Even if electoral anxiety was not a factor, we’ve seen the utter contempt for science and research in the scandalous rush to implement environment sensitive projects such as transferring Colombo’s waste to Puttalam. This is right next to Wilpattu and a lagoon which is in and of itself a sensitive ecosystem. Whereas the mining companies operating in the area or planning to do so are serious about sustainability and effect on ecosystems to the point of exasperation, this particular waste management project is being rushed with hardly any study on environmental impact.
Science and research is not only about environment. They are important in all matters of planning whether it is a trade agreement, land reclamation, building the Port City, or allowing foreign powers to operate strategic assets. The Yahapalanists don’t look to the long future, but in a mad rush to get the bucks that allow them to put up a decent enough show that can be marked to the voter, they are rushing to sign agreements without any vetting whatsoever.
The same can be said about constitutional reform. Some Yahapalanists in the UNP and their cheer squads (e.g. Thisaranee Gunasekara) have argued for the scrapping of the executive presidency not because it makes any sense in terms of improving the overall political system, but as a measure to keep the Rajapaksas out of power. The JVP is essentially doing the work of the UNP in this matter, but even if we were to ignore all that, there’s no ‘science’ in advocating the abolishing of the executive presidency if at the same time there’s nothing said about amending or repealing the 13th Amendment. The two (Executive Presidential System and the 13th Amendment) are tied in a way that if you take the first out and leave the second intact it compromises the integrity of the state.
The utter disregard for method is also apparent in the proposals for a new constitution as per the ‘reconciliation need’ expressed often by Yahapalanists. History is out, so is geography and demography. Economic realities are considered non-factors. It is essentially a pernicious attempt to scuttle reconciliation in the very name of reconciliation, for it seeks not co-existence but a factoring out of Sinhala Buddhist interests. That’s a recipe for disaster.
All these indicate that there’s no notion of risk in the overall calculations of the Yahapalanists. The only thing that seems to worry them as of now is the likelihood of being voted out. The results of the February 10 elections brought all anxieties to the fore. It is to manage the risk of losing that all manner of ad hoc ‘development’ projects are being implemented. Well, talked about rather than implemented would be the correct way to put it.
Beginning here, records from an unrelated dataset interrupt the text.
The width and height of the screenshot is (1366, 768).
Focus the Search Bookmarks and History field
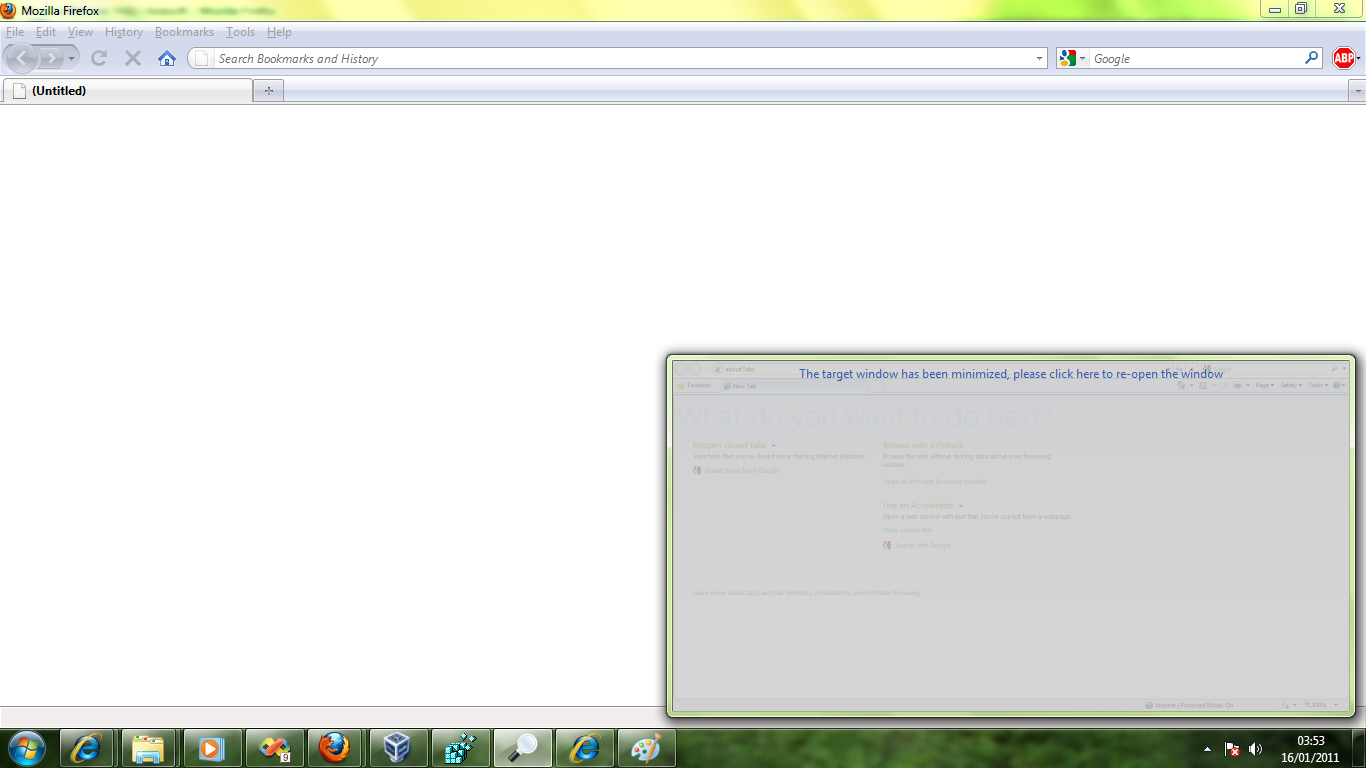click(620, 59)
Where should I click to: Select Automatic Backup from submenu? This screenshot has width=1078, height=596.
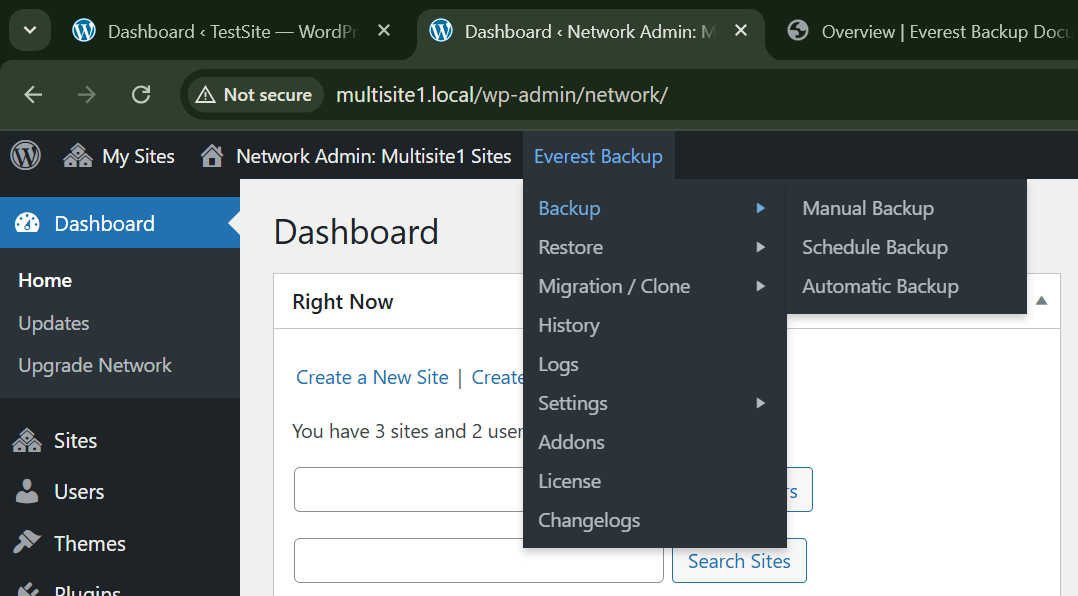click(x=880, y=286)
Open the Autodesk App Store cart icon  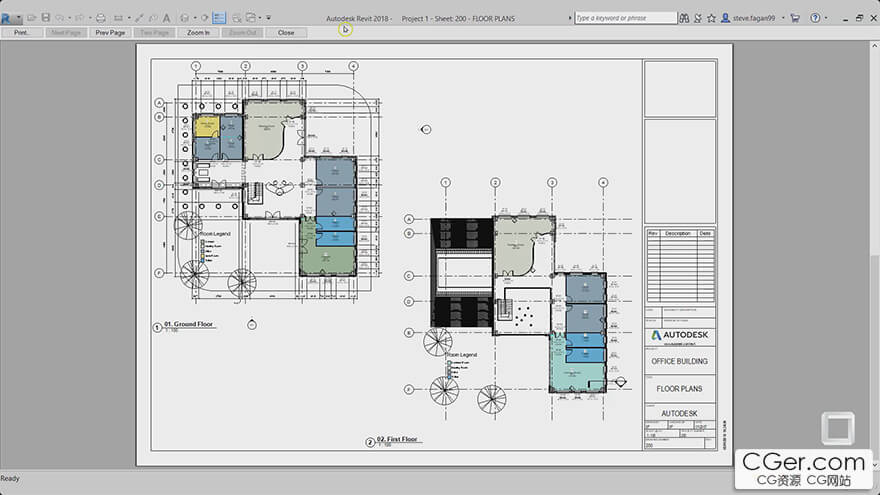(x=795, y=18)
Commitment. Well, if one reads the manifestos put together for the 2015 elections, recall the relevant rhetoric and check the current reality against that which was promised, we can get a good sense of how committed the Yahapalana Government has been on key issues. Apart from the Right to Information Act, some elements of the 19th Amendment (flawed on several counts) and a greater degree of freedom (which is natural in the first few years of any government by the way), there’s not much to brag about. We won’t give them an F, but neither would we give them anything more than a Simple Pass.
That’s where we are, ladies and gentlemen.
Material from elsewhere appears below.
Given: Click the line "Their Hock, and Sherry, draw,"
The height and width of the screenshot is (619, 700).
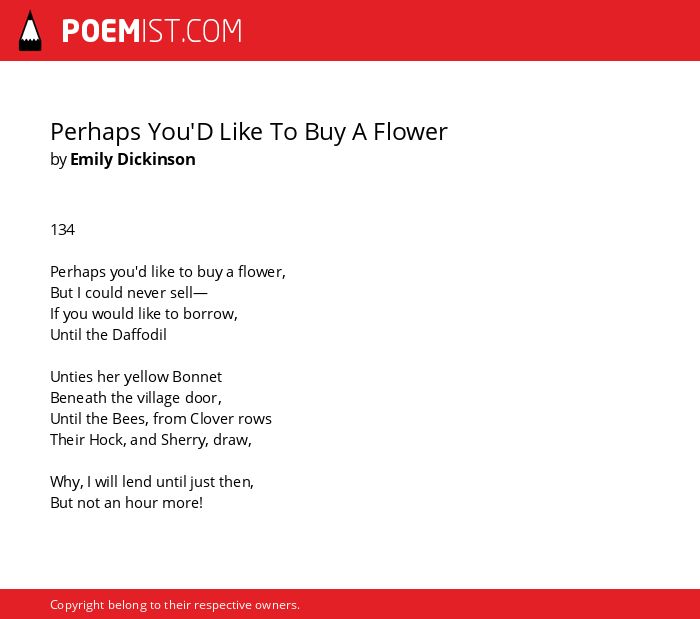Looking at the screenshot, I should click(151, 440).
Professor Amaratunga began her interview with an example: ‘I recently read in the news that some of the early warning towers had been vandalized in Mullaitivu. What would have happened to the people who are relying on that particular early warning tower if a disaster was to take place, on that day.’
Vandalism is a good descriptive. The promise has been vandalized. Hopes have been vandalized. Yahapalanaya as a term and a concept have been vandalized. The disaster has happened and is happening (past and present tense both). It’s not the Rajapaksas who indulged in all this vandalism. It’s the Yahapalanists themselves!